“Tempo é uma questão de prioridade”.
(Anônimo)
Não é de hoje que
existem aqueles que se colocam como paladinos da moral e dos bons costumes. E
se encontrarem palanque para destilar o veneno que carregam dentro de si, é bom
quem estiver por perto procurar correr para não ser envenenado. Nos últimos
tempos, ressurgiu no Brasil um falso moralismo, onde na verdade o que existe é
um senil conservadorismo desfocado de conhecimentos históricos. Aliás, muitos
não sabem se quer do que se trata, mas abraçam uma agenda que ecoa aos seus
ouvidos como as sereias da mitologia grega. Antes de adentrarmos em um problema
específico, deixo claro que não conheço pessoalmente o Ministro Alexandre de
Moraes, consequentemente, não disponho de procuração para representá-lo em
qualquer esfera.
Recentemente, os
ataques que o ministro vem sofrendo no campo pessoal, oriundos principalmente
de quem deveria evita-los, chega ser algo macabro.

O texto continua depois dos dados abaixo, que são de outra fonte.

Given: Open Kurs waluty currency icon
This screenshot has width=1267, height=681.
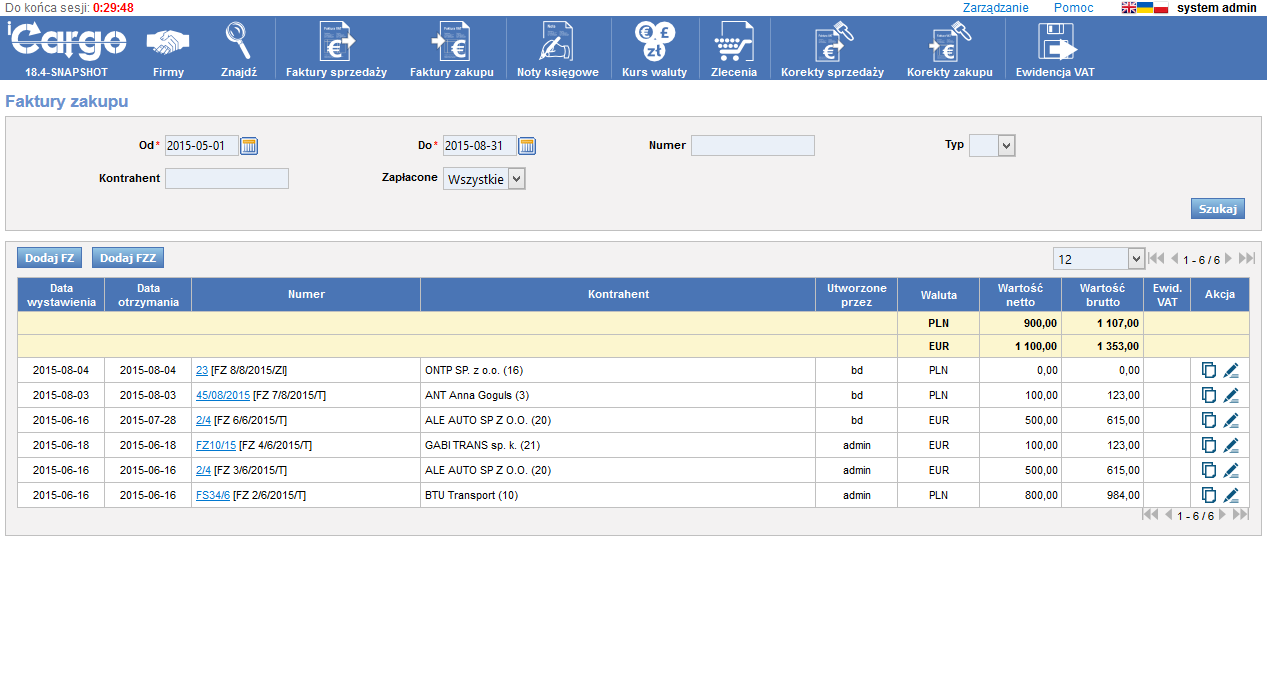Looking at the screenshot, I should click(x=654, y=43).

Como se não bastassem, os
pseudos moralistas o acusam de ter sido advogado do PCC. Ora, deveriam saber
que o advogado não deve escolher o cliente, mas o cliente é quem o escolhe. Ao
invés de se comportarem como os habitantes do Admirável Mundo Novo, deveriam
aproveitar o tempo para conhecer a obra escrita por Rui Barbosa intitulada O
Dever do Advogado. Talvez assim, entenderiam melhor qual o papel do
profissional do Direito em uma sociedade. Mas talvez seja querer muito, já que
livros não costumam fazerem parte da vida dessas pessoas, mas enxovalhar a vida
do seu semelhante sem nenhum pudor. Coincidentemente, se comportando diferente
daquilo que tanto defendem, ou seja, da moral e dos bons costumes.
Longe de nós em
querer afirmar que não exista exagero em algumas decisões dos membros da
Suprema Corte, mas não se combate atacando as pessoas, e sim as ideias.